Pixel coordinate grounding data
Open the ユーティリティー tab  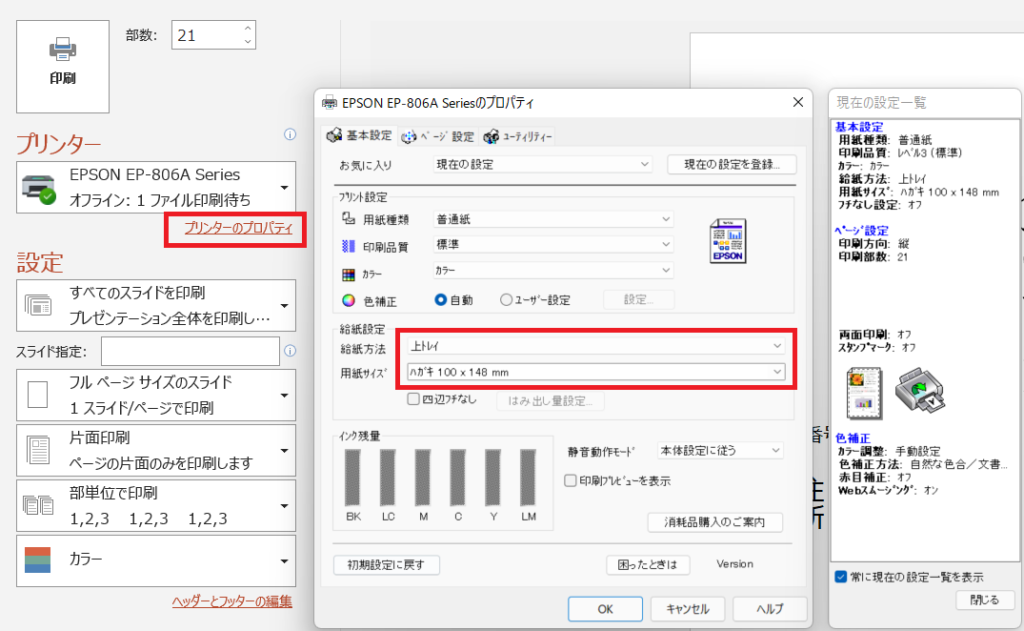(x=518, y=136)
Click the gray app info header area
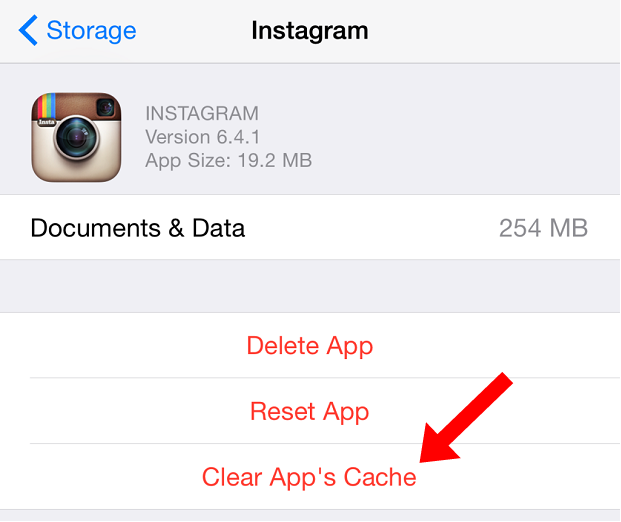The image size is (621, 522). pos(310,129)
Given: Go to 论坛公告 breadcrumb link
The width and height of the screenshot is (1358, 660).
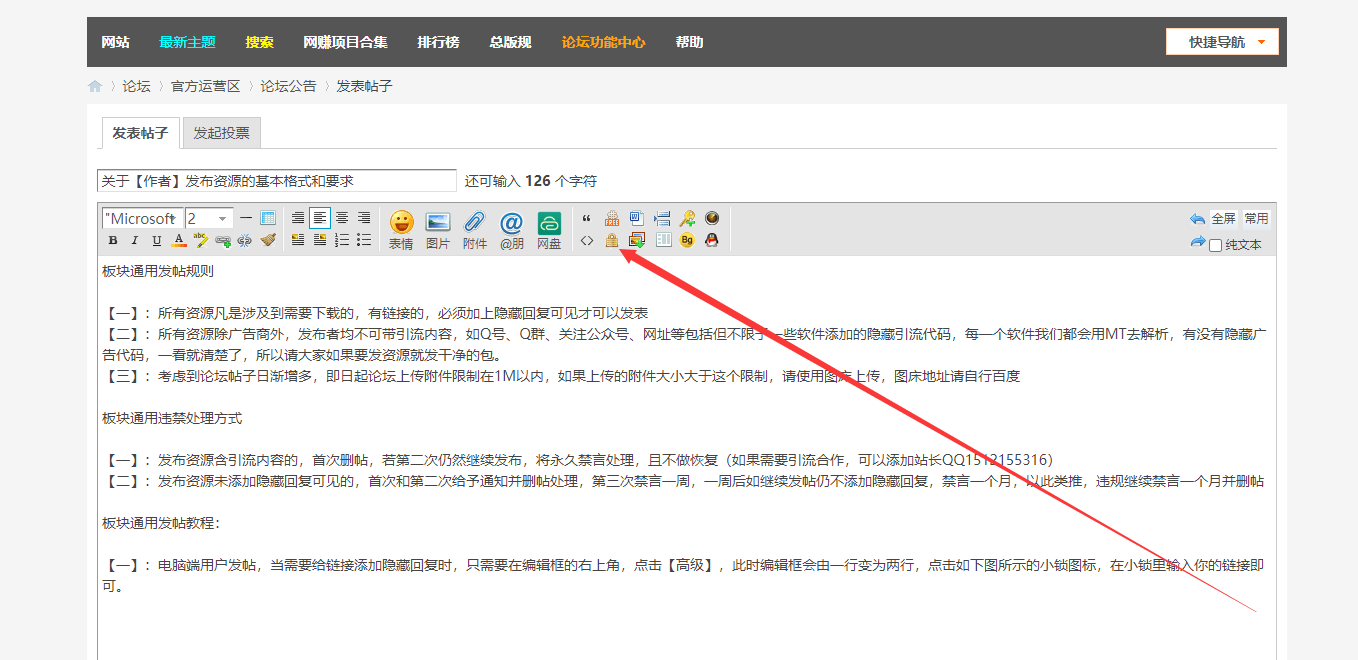Looking at the screenshot, I should pyautogui.click(x=288, y=86).
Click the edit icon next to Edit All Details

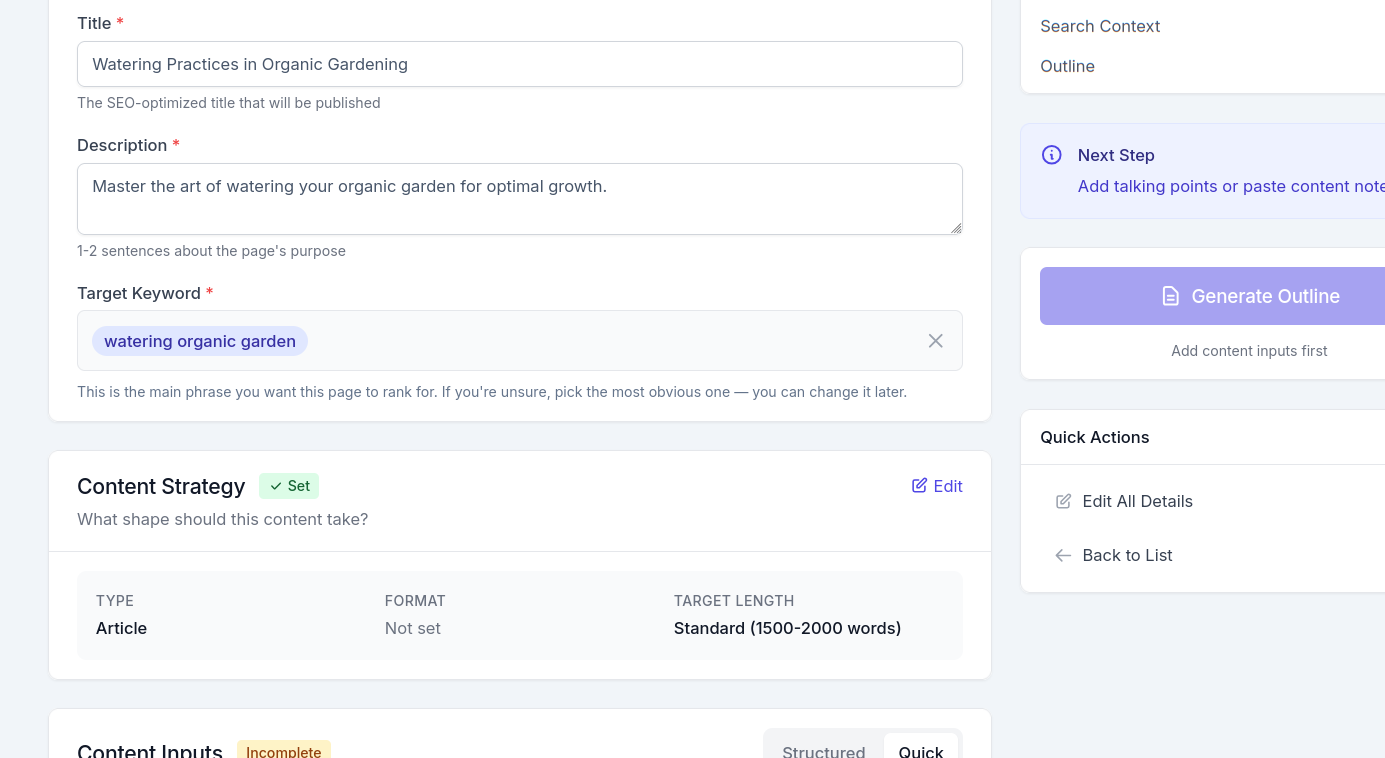(x=1063, y=501)
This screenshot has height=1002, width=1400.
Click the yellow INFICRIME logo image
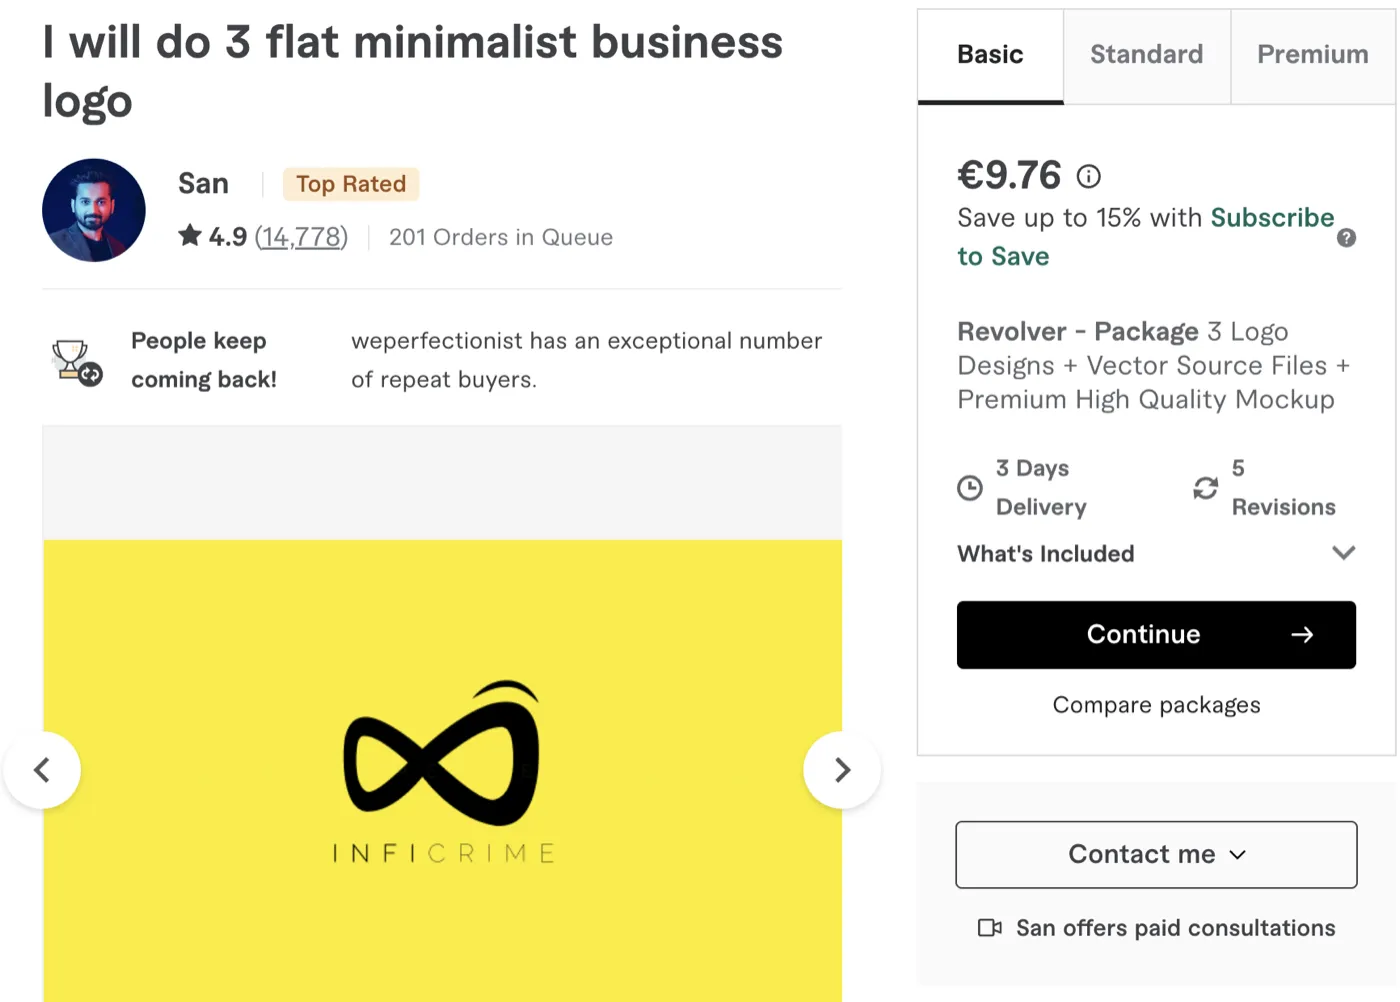441,770
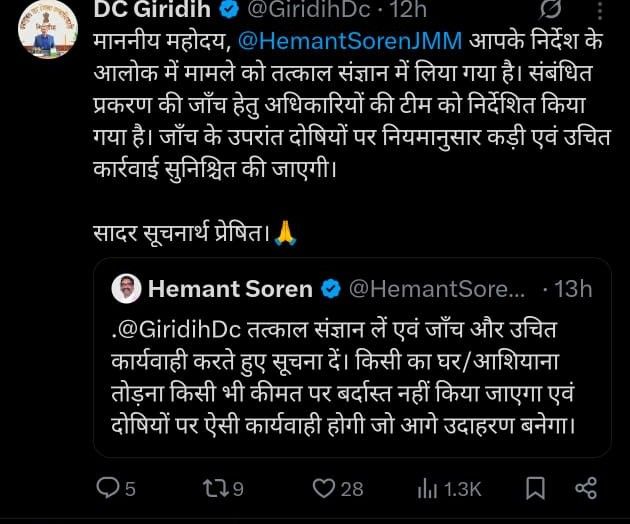Click verified badge beside Hemant Soren
The height and width of the screenshot is (524, 630).
[x=330, y=290]
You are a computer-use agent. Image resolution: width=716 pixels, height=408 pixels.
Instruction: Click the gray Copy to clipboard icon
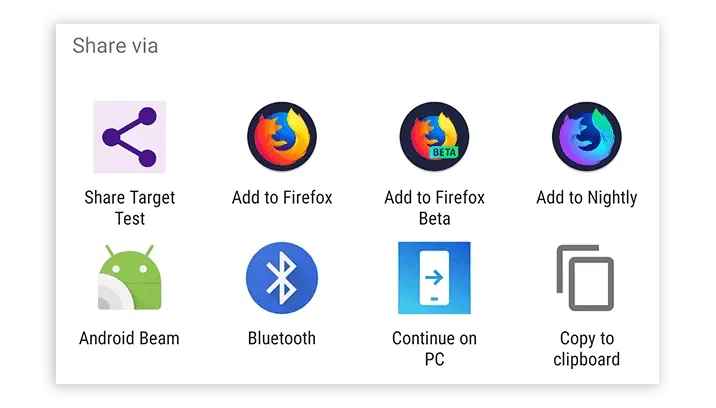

◆ Task to complete:
Go back to the lines above and output, exactly as they stand, the ones from the line containing "Given: Go to 论坛公告 breadcrumb link" to the line containing "This screenshot has height=1002, width=1400.". Leave all pictures behind.

◆ Output of the exercise:
Given: Go to 论坛公告 breadcrumb link
The width and height of the screenshot is (1358, 660).
Looking at the screenshot, I should pyautogui.click(x=288, y=86).
Click the edit icon next to Edit All Details

(x=1063, y=501)
This screenshot has height=1002, width=1400.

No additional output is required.